Leyla Güven, gerçekleşen bu fedai eylemlerden çok etkilenmişti. Zelal Bilgin daha önce ANF'ye verdiği röportajında Güven'in fedai eylemlerden nasıl etkilendiğini şu sözlerle dile getirmişti: "İlk olarak Zülküf Gezen'in haberini almıştık. Bu haberden sonra sağlığının daha çok kötüye gittiği bir aşamaya girdik. Zindanlardan gelen bu haberler Heval Leyla'yı psikolojik olarak etkiledi. Gencecik insanların ölümlerine tanıklık etmek, bir anne, kadın ve direnişçi olarak onu çok sarstı. Çünkü Leyla Güven, herkes yaşasın ve ölümler olmasın diye de bu eyleme başladı ve cezaevlerindekilerin ailelerini de teker teker düşünen biri. Ailelerin feryat ve çırpınışlarına da bir yandan tanıklık ediyor."

Güven, zindanlardaki eylemlerden sonra bir açıklama yaptı. Bir direnişin söz konusu olduğunu ve bu direnişin etrafında kenetlenmesi gerektiğini ifade etti. Dengê Welat radyosuna Kürtçe sesli bir mesaj gönderen Leyla Güven, açlık grevinde güç ve morale ihtiyaç olduğunun altını çizerek, fedai eylemlerin çok değerli olduğunu ancak her eylemin kendisinden bir parça götürdüğünü kaydetti. Güven, sözlerine şöyle devam etmişti:

"Zülküf arkadaş, Ayten arkadaş, Uğur arkadaşın eylemleri önüne saygıyla eğiliyorum. Onlar, fedai bir ruhla sessizliği kırmak istediler. Ama şunu söylemek istiyorum; bu eylemleri yapan her arkadaş benim de bedenimden, ruhumdan, yüreğimden bir parça götürüyor. Bu eylemler karşısında saygıyla duruyoruz. Ama şunu söylemek istiyorum; zaten başlatılmış bir eylemimiz var. Biz zaten eylem halindeyiz, sonuç almaya yaklaştık. Açlık grevi eylemcileri etrafında yerlerimizi almalıyız. Yeni eylemlerde bulunmamalıyız. Fedai eylemler gerçekten çok değerli, haklarında bir şey söylenemez, ama Kürt Halk Önderi tarafından da bu eylemler defalarca değerlendirildi, ‘ölümü değil yaşamı önünüze koymalısınız’, ‘onurlu bir yaşam için mücadelenizi yükseltmelisiniz’, ‘yaşamınıza son vermek değil, farklı eylemlerle mücadeleyi yükseltmelisiniz’ denildi."

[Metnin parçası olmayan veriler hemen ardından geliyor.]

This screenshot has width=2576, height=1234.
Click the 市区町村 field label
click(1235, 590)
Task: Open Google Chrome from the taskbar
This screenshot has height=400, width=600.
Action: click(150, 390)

Güven, eyleminin 174. günündeyken hapishanelerdeki tutsaklar bir açıklama yaparak, 15 PKK ve PAJK'lı tutsağın 30 Nisan itibariyle açlık grevi eylemlerini bir üst aşama olan ölüm orucuna çevireceklerini duyurdular. Leyla Güven, eyleminde bir mevsimi geride bırakırken, ölüm orucu direnişinde olan 15 tutsak da eylemlerinin 7. günündeler.

Bakırköy Kadın Kapalı Hapishanesi'nde Nesrin Akgül, Şükran Aydın ve Zozan Çiçek; Gebze Kadın Kapalı Hapishanesi'nde Ardıl Çeşme ve Aslı Doğan; Van Yüksek Güvenlikli Hapishanesi'nde Ahmet Anığı, Özhan Ceyhan, Vedat Özağar, İhsan Bulut ve Erol Cengiz; Diyarbakır D Tipi Hapishanesi'nde ise Ergin Akhan, Enver Dönmez, Ahmet Topkaya, Abdulhalık Kaplan ve Ferhat Turgay ölüm orucunu eylemini sürdürmektedirler.